With budgets down, prisons have cut costs and staff experience frequent violence.

Prison staff are experiencing frequent abuse, violence and passive drug-taking, according to the results of a new survey.

The survey, published by the Joint Unions in Prisons Alliance (JUPA), found that a quarter of staff working in prisons were a victim of recent physical violence. Of this quarter, 14% had faced violence more than ten times in the past year.

Of those who reported a physical assault to their employer, 57% were dissatisfied with the action taken. In a further 20% of cases, respondents said no action was taken at all. 

Almost two-thirds (63%) of survey respondents reported feeling unsafe at work in the last twelve months.

The survey also looks at the effect of exposure to psychoactive drugs – including spice – on staff.

Over half of staff said they had been exposed, and over a third reported becoming ill as a result.

Symptoms included light-headedness, dizziness, confusion and tiredness, nausea and vomiting , increased heart rate and blood pressure and anxiety and paranoia.

Paul Cottrell is the acting general secretary of UCU, the further and higher education union which represents prison educators. He said:

“Prison educators play a vital role in rehabilitating offenders and should not have to run the gauntlet of violence and drug exposure when they go to work.”

“This survey shows that not only is violence against staff in prisons shockingly frequent, they are also routinely subjected to the harmful effects of psychoactive substances.”

‘It is appalling that two-thirds of staff in prisons report feeling unsafe in their workplace, and that so many say their concerns aren’t being dealt with properly.”

“We urgently need much tougher action from the government and prison employers to improve the safety and working conditions of staff in our prisons.”
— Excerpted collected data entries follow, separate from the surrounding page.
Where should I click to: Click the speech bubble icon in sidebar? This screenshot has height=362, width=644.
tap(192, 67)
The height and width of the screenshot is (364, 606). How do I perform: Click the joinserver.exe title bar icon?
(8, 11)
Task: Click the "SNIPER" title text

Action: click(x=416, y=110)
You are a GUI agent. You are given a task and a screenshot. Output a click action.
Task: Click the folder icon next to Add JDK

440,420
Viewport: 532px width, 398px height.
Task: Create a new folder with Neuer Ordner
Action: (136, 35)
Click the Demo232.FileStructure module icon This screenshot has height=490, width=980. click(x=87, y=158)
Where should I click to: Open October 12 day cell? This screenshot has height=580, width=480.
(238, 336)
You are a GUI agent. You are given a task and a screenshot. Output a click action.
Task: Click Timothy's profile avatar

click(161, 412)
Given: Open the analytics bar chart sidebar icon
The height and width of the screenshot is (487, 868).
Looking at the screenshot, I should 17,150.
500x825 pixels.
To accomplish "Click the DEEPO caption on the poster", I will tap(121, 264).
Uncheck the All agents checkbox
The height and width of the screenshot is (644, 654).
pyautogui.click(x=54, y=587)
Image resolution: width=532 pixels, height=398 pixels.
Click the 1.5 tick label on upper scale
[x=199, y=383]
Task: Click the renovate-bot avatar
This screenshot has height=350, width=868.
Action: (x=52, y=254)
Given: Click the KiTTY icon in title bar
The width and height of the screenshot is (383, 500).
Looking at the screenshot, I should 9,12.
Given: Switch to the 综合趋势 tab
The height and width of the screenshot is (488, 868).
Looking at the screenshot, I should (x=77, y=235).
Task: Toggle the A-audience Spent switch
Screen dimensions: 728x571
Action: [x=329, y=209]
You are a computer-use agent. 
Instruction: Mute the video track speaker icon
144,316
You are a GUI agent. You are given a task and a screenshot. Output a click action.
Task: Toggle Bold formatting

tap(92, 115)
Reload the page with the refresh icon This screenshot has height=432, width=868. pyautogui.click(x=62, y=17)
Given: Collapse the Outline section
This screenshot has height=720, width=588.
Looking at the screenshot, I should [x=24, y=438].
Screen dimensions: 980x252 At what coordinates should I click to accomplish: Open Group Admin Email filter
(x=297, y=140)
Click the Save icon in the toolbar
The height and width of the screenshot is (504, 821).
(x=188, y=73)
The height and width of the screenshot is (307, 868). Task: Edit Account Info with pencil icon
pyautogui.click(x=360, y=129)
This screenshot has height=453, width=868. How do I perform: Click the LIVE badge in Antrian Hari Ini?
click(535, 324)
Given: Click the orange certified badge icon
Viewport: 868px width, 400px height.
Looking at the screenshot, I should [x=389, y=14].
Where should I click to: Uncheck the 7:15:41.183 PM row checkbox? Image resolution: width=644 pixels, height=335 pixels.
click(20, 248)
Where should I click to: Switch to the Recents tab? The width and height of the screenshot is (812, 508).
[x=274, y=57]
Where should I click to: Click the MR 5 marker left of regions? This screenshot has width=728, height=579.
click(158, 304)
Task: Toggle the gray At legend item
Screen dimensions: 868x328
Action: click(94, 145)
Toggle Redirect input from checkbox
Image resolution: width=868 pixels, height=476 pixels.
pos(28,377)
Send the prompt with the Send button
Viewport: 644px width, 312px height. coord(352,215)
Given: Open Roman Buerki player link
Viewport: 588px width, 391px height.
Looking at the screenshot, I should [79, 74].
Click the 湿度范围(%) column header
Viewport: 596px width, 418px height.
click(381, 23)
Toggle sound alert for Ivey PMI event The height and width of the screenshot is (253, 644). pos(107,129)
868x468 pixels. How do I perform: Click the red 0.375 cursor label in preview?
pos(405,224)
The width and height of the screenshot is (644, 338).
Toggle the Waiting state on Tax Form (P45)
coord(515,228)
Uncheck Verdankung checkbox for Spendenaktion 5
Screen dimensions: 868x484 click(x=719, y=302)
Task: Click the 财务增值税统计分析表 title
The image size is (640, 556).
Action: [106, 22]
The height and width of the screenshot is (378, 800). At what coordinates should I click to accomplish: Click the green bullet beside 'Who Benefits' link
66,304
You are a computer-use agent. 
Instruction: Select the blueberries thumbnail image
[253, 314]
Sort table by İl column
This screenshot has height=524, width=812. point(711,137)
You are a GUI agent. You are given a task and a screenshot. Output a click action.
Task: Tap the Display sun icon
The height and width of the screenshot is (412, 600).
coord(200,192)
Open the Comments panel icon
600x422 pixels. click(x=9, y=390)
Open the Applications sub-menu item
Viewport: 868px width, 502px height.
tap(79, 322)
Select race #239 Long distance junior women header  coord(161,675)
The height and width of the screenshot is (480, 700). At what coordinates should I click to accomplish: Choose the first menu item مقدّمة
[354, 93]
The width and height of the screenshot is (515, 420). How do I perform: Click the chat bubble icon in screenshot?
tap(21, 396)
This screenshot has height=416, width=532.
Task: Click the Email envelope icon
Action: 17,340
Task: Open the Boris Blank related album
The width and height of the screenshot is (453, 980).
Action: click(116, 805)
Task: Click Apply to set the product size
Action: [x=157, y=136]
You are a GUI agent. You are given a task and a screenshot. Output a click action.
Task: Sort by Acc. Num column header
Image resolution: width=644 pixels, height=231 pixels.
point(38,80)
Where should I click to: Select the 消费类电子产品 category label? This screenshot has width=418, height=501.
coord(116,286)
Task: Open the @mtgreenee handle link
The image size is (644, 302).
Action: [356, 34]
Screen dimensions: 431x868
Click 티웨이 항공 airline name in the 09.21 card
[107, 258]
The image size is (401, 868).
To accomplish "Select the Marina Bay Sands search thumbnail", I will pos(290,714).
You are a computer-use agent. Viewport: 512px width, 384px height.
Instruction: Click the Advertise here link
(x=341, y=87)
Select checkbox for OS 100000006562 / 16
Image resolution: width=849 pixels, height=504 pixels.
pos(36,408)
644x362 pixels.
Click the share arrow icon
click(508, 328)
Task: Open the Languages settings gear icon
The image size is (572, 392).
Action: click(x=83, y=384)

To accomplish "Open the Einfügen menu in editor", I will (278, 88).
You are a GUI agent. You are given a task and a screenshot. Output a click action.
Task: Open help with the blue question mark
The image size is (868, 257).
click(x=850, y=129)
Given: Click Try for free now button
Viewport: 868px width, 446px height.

JUPA is calling for urgent action from the government, prison service and other employers in the sector to ensure: t

  • Tougher responses to violent incidents, including use of the Assaults on Emergency Workers (offences) Act 2018
  • Better health and safety reporting, including a single reporting system
  • Action to prevent exposure to psychoactive substances
  • Joint work between employers and unions to examine the causes and effects of violence against staff
  • More prison officers and other personnel to ensure safe and effective staffing levels

The Chief Inspector of Prisons in England and Wales has previously said there is a “pretty obvious correlation” between rising assaults and falling budgets for prisons.

“In recent years many prisons, short of staff and investment, have struggled to maintain even basic standards of safety and decency,” he said.

Around 20% of prisoners are now housed in private prisons, run by G4S, Serco and Sodexo.

Critics have said that private prisons cut costs in order to maximise profits.

Public ownership campaign We Own It say: “When private companies cut costs by reducing staff and training, they make both staff and inmates in our prisons vulnerable.”

3 Responses to “Survey of prison staff reveals toll of drugs and violence”

  1. Patrick Newman

    The real problems are too few prison officers and too many who are inexperienced and/or in need of training. Conditions are poor in most cases and which often involves serious overcrowding. At 89,000 the UK is well above the Western European prisoner population even of the next most incarcerating country (Spain). Cuts to the number of prison officers (7-8000) have nowhere near being restored in spite of a well-managed disinformation campaign by the government. We need far fewer people being taken away from family and community and locked away especially for just short sentences.

  2. Tom Sacold

    Clearly all prisons should be taken back into public control and ownership.
    But also the entire prison regime should be tightened up and proper security imposed.

    I also read that islamic terrorists have virtually taken control in some prisons forcing conversion and making all prisoners live under sharia law.

    Our prison system should be designed to reform those capable of reform and keep secure and punish those that cannot.

  3. Patrick Newman

    Deprivation of liberty is a sufficient form of punishment. There is no justification for supplementing with degrading and inhuman conditions.